O diplomata não vê a saída de Raúl Castro do comando do partido como o fim de uma era ou de um legado. “Pelo contrário, nós o assumimos como continuidade, como um processo de mudança geracional em uma revolução de 62 anos, cujo tesouro mais precioso é justamente o legado, as ideias e a liderança de Fidel”, disse González. Segundo o embaixador, o congresso em Havana busca retransmitir a continuidade dos princípios e valores, “que sustentam um projeto nacional independente e soberano, justo e digno, o qual é defendido pela imensa maioria do nosso povo com o PCC na sua vanguarda”, comentou.
Dissidência
Ceticismo e descrença marcam a oposição cubana. “Eu espero continuidade, como Miguel Díaz-Canel disse”, admitiu ao Correio o escritor e dissidente Orlando Luis Pardo Lazo, morador de Havana. “O cidadão comum sabe, de sobra, que nenhuma transformação positiva sairá deste congresso. As décadas de fracassada administração da economia, combinadas ao impacto da pandemia do coronavírus, desembocaram em profunda crise humanitária. Sem apenas o petróleo fluindo da Venezuela, o regime teve que implementar uma mudança monetária às pressas, o que fez com que a inflação disparasse. A esperança dos ditadores está em convencer a gestão democrata dos Estados Unidos para que saiam em seu resgate, por meio da reversão de sanções impostas por Donald Trump”, acrescentou.
Lazo acredita que Raúl pretenda permanecer no poder de modo autocrático, sem ser importunado por rivais, ainda que “oficialmente” fora do PCC e do governo. O jornalista independente Héctor Valdés Cocho, integrante do Movimento San Isidro (de protesto à censura nas artes e pela liberdade de expressão), aposta que “os tentáculos da família Castro seguirão manejando Cuba”. “Não tenho palavras para expressar o dano causado pela Era Castro ao meu povo. Tanta repressão, tanta perseguição, tanta egolatria por parte de Fidel e, depois, de Rául.
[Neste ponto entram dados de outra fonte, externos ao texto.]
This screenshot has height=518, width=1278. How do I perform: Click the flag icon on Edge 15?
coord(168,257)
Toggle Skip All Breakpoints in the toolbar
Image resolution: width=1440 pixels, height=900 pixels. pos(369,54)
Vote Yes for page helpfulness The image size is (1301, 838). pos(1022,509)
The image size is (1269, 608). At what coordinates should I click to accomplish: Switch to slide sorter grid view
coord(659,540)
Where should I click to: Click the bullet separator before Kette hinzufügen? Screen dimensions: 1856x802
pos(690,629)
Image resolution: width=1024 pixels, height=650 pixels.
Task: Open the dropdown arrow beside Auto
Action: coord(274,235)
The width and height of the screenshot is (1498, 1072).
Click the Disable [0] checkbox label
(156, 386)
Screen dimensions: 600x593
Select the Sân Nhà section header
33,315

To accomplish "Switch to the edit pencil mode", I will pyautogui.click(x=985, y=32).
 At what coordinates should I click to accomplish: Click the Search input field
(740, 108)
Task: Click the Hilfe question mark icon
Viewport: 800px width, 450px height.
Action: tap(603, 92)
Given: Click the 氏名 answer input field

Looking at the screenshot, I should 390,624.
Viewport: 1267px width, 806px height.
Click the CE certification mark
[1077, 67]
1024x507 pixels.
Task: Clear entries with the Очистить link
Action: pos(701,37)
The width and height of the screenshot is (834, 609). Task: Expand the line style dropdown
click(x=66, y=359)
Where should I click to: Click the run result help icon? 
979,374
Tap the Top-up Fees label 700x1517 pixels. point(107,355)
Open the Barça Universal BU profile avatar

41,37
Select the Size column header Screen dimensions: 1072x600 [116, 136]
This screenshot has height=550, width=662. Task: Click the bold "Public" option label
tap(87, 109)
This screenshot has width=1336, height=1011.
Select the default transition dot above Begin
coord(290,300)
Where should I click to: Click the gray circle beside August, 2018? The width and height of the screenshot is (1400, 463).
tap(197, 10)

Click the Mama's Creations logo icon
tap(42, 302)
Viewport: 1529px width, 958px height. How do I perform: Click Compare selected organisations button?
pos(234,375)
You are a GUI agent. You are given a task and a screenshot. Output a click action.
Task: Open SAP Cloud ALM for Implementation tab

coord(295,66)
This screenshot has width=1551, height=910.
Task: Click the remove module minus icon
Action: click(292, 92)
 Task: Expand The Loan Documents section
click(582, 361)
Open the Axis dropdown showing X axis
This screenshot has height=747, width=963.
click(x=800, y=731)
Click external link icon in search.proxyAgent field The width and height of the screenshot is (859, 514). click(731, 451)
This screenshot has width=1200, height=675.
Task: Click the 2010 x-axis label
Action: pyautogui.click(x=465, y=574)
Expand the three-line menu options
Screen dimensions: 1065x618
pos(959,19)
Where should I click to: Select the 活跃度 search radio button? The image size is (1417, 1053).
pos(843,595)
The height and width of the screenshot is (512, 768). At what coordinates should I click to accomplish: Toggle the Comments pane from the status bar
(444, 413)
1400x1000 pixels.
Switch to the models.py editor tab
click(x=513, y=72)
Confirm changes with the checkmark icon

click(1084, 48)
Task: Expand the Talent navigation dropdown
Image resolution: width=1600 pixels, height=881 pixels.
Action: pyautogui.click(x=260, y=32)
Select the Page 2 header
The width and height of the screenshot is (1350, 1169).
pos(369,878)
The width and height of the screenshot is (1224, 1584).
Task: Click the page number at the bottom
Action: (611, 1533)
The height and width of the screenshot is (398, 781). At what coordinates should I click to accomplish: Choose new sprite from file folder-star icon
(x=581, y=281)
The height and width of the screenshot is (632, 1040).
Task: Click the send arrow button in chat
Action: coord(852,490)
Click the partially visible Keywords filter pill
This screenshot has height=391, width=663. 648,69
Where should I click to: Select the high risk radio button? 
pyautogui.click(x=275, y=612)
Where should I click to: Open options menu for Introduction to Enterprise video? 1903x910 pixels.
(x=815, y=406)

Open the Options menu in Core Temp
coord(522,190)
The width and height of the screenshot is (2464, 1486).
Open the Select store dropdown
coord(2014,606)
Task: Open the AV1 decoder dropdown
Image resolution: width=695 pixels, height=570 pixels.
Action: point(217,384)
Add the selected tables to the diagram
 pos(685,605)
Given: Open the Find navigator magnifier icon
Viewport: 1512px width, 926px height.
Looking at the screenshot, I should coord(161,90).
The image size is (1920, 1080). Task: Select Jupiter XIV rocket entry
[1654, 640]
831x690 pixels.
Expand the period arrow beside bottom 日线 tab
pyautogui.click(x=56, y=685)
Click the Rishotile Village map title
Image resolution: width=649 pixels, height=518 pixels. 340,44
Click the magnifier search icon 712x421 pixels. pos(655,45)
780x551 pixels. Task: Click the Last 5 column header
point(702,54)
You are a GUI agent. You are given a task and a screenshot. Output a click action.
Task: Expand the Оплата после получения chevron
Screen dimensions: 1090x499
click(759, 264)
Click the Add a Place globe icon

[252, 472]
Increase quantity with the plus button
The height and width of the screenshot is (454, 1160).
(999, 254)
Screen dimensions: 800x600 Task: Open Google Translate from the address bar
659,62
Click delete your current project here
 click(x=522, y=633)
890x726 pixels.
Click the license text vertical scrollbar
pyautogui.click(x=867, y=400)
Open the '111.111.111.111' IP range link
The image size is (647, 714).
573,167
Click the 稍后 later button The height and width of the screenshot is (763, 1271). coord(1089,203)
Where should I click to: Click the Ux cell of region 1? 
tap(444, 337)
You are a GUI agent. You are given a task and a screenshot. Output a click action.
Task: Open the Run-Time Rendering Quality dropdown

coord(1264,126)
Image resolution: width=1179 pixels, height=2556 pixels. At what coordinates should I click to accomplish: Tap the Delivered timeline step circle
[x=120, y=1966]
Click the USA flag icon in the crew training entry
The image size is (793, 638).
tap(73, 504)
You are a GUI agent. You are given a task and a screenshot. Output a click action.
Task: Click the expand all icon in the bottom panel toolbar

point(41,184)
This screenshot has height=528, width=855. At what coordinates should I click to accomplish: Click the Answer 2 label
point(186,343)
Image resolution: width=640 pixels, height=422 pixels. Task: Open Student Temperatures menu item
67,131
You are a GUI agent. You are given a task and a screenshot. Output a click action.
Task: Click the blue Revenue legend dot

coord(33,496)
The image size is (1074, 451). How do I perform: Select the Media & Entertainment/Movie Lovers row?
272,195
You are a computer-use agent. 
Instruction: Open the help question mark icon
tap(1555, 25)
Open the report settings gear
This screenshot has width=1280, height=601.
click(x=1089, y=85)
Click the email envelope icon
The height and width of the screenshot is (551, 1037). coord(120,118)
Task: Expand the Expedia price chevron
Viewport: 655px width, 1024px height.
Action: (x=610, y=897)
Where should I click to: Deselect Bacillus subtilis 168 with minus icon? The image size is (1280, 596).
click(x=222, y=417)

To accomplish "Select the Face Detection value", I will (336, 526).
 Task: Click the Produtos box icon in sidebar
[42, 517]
Foi um legado de medo”, desabafou.
Depoimento
Continuidade histórica
Embaixador Rolando António Gómez González
“O 8º Congresso do PCC se reveste de enorme importância. Ele teve início na manhã de ontem, no 60º aniversário da proclamação ao mundo do caráter socialista da nascente Revolução Cubana, por seu líder Fidel Castro Ruz. Também ocorre no marco da celebração da vitória em Playa Girón, quando a invasão mercenária — equipada e financiada pelos EUA — foi derrotada em 66 horas.
Será, sem dúvida, o congresso da continuidade histórica. Ele focará atenção em assuntos centrais da vida política, econômica e social do país, entre os quais se destacam a conceitualização do modelo econômico e social de desenvolvimento e a implementação das diretrizes aprovadas pelo povo, especialmente o que deve ser mudado para Cuba alcançar um socialismo próspero e sustentável. Também serão analisados o funcionamento do partido e seu vínculo com as massas, a atividade ideológica e a situação dos quadros políticos.”